Nearly two years after launching the program, MOW West partnered with Mon Ami to implement a technology system to streamline the operations and improve data capture. In doing so, Mon Ami was able to address the primary challenges that MOW West was facing: 


  • An easier way to track call activity → the Mon Ami system automatically captures call data in real time, including call date/time, duration, attempts vs success, etc. It eliminates the need for manual tracking of volunteer hours. 
  • A way to protect privacy and ensure safety → Mon Ami has the ability to mask phone numbers and designate a single secure phone number that all participants will recognize. MOW West gave its phone number the caller ID of ‘MOW West Friend” 
  • A way to systematically collect client concerns →  the Mon Ami system allows volunteers to submit concerns via a text feedback form immediately following a call, which then show up in real time for MOW West staff to take immediate action


Results 



When MOW West started working with Mon Ami in January 2022, the program had 27 participants. After less than a year, the program grew 6x to over 160 clients served with a total of over 1,700 calls made in 2022. Together, volunteers and staff made more than 162 individual referrals to resources that address client needs in less than a year. 

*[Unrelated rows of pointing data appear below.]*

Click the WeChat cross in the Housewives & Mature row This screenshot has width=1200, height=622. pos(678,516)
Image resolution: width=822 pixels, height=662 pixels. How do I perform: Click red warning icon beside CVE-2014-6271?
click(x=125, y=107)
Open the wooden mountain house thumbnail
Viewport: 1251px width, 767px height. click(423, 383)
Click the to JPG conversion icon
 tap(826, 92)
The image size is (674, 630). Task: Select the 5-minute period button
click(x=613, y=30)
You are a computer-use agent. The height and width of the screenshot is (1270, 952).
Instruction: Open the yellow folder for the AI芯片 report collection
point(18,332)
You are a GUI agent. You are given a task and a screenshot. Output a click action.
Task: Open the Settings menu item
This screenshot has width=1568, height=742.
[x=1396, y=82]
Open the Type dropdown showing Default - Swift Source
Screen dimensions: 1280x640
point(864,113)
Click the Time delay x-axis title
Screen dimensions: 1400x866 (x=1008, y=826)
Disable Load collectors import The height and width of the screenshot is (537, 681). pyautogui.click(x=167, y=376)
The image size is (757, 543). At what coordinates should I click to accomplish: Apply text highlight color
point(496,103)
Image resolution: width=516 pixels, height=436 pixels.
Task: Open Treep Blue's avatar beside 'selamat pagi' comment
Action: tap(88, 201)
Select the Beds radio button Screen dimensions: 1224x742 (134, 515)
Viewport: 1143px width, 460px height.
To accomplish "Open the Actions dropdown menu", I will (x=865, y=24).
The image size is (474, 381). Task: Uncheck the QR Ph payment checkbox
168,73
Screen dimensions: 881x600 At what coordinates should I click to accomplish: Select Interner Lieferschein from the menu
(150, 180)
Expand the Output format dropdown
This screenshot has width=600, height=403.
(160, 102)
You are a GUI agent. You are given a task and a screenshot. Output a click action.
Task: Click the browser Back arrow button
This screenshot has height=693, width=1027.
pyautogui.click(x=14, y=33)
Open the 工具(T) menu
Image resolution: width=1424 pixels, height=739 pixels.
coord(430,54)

The MOW West staff attributes the growth to the team’s close monitoring of data and their responsiveness to what the data was telling them. For example, with Mon Ami, they could now see all the calls that volunteers were making AND all the volunteers who were not making callings. They could therefore follow up with those volunteers to find out why they were not making calls, reassign them if necessary, or add additional volunteers. Staff time was also freed up to focus on volunteer management, as opposed to manual data entry. As Executive Director Chris Baca states, “The efficiency of the Mon Ami system really helped us move away from the manual tracking that is time consuming. Instead, we can focus on the health and well being of the clients and focus on the outcomes. It’s really about improving the lives of our clients.” 

What’s next 



The MOW West team has ambitious goals to grow the program to serve even more clients. In addition to growing the numbers within the program, the team is turning its eye next toward outcomes and impact tracking. It will look at the program’s ability to increase socialization using a quarterly survey to identify isolation levels. It also aims to demonstrate a connection to reduced hospitalizations and ER visits, a goal that potential health care funders may be particularly interested in.